„Ludzie do dzisiaj uświadamiają mi, że mieli plakat nad łóżkiem i śpiewali piosenki LO 27”
sobota,
7 listopada 2015
– Pod dom przybywały wycieczki dziewcząt, a rodzice musieli zmienić numer, bo co kilka sekund był kolejny telefon – mówi portalowi tvp.info Kuba Molęda, wspominając czasy swojego zespołu LO 27. Od tamtej pory wokalista śpiewał dla Disneya, nagrał duety z Ewą Farną czy Januszem Panasewiczem. Obecnie można podziwiać go w głównej roli „Rapsodii z demonem” w Teatrze Rampa. Wokalista szykuje się też do wydania solowej płyty.
Jako artysta zadebiutował w dniu pierwszej komunii. Potem były liczne festiwale piosenki dziecięcej, na których zajmował czołowe miejsca. Następnie przyszedł wielki sukces jego pierwszego zespołu: LO 27. – To było zupełnie niespodziewane i nikt nawet o tym nie myślał. Nigdy nie pragnąłem robić wielkiej kariery ani nawet być piosenkarzem – przyznaje wokalista.
Piosenki grupy śpiewała cała Polska, a o autografie lidera marzyła każda nastolatka. Później Molęda nagrywał piosenki ze swoim starszym bratem, jednocześnie kontynuując udaną współpracę z Disneyem. – Zazwyczaj są to musicale, więc jest dużo do grania i do śpiewania, co dla wokalisty i osoby, która na co dzień dubbinguje bajki, jest naprawdę super – podkreśla.
Zanim trafił na deski Teatru Rampa, gdzie gra obecnie główną rolę w muzycznym show „Rapsodia z demonem”, występował w musicalach „Taniec Wampirów” i „Akademia pana Kleksa” w warszawskiej Romie. – Wyzwanie jest naprawdę ogromne, bo to jedna z najtrudniejszych rzeczy, przy których miałem okazję pracować – podkreśla Molęda.
Jak to jest mierzyć się z legendą, śpiewać piosenki, które wykonywał Freddie Mercury?
– Niezwykle trudno, bo rzeczywiście to są trudne utwory, czego doświadczyłem na własnej skórze. Nie tylko ja miałem z nimi problemy. Gdy zacząłem szukać w internecie występów Queen na żywo, to zorientowałem się, że właściwie Freddiemu też nie było łatwo je śpiewać. W wielu miejscach zmieniał melodię, bądź góry śpiewał ktoś inny. To są rzeczywiście trudne partie, dlatego myślę, że spektakl „Rapsodia z demonem” to dla mnie ogromne wyzwanie wokalno-aktorskie.

▶ WYKONAJ POLECENIA
1. W którym teatrze Kuba Molęda gra obecnie główną rolę według tekstu o Kubie Molędzie?
2. Poprowadź dalej tekst o Kubie Molędzie, zaczynając po jego ostatnim zdaniu.

▶ ZEBRANE DANE
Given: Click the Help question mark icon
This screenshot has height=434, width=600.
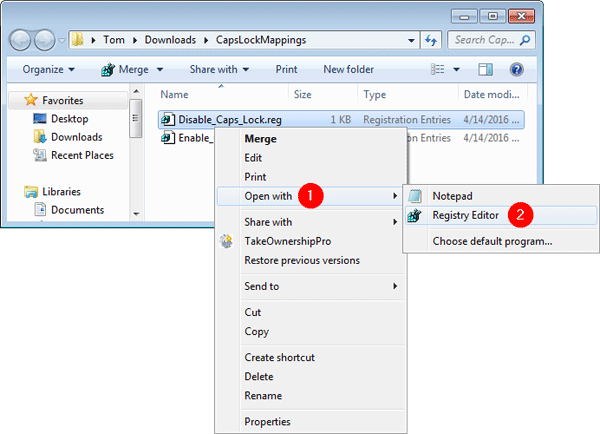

▶ ODPOWIEDZI DO ZADAŃ
1. W Teatrze Rampa.

2.
Jakie utwory z repertuaru Queen usłyszymy w twoim wykonaniu?
– Głównie single, ale jest też utwór mniej znany – „Love kills”. Poza tym „Bohemian Rapsody”, „Don’t stop me now” czy „Show must go on”, co jest trudniejsze, bo jeśli utwór jest tak bardzo osłuchany, to ludzie spodziewają się, że to będzie podobne do oryginału. Natomiast jest kilka zmian i kilka innych zakończeń. Śpiewam troszkę inaczej, ale myślę, że będzie ciekawie, bo będzie można usłyszeć coś trochę innego.
Spektakl „Rapsodia z demonem” to dla mnie ogromne wyzwanie wokalno-aktorskie
Spektakl powstaje w międzynarodowej ekipie. Jak wyglądała współpraca z reżyserem z Holandii?
– Ten spektakl jest tworzony tutaj, w Polsce, więc w trakcie pracy mogliśmy go zarazem tworzyć i zmieniać. To było fajne, bo każdy z nas dodał coś od siebie.
Jeśli zaś chodzi o pracę, to przebiegała dobrze. To, że ekipa jest międzynarodowa, to z jednej strony było fajne i dało zupełnie inne spojrzenie, ale z drugiej wszystkie próby odbywały się w języku angielskim, co trochę zabierało czas i rodziło niezrozumienia. Miałem już jednak doświadczenia w tej materii, bo przy „Tańcu wampirów” również wyglądało to w ten sposób.
Grasz w 95 proc. scen, jak temu podołałeś?
– Wyzwanie jest naprawdę ogromne, to jedna z najtrudniejszych rzeczy, przy których miałem okazję pracować. Właściwie na świecie nie pisze się musicali, gdzie historię prowadzi główny bohater. To jest trudne, bo jest mało momentów, kiedy mogę wypić łyk wody. A wiadomo, że teatr, gdzie jest dym, światła, nie jest łatwym miejscem do pracy wokalnej.
Jest mało momentów, kiedy mogę wypić łyk wody
Scena to żadne novum dla Ciebie, bo niemal się na niej urodziłeś. Czy pamiętasz swój debiut?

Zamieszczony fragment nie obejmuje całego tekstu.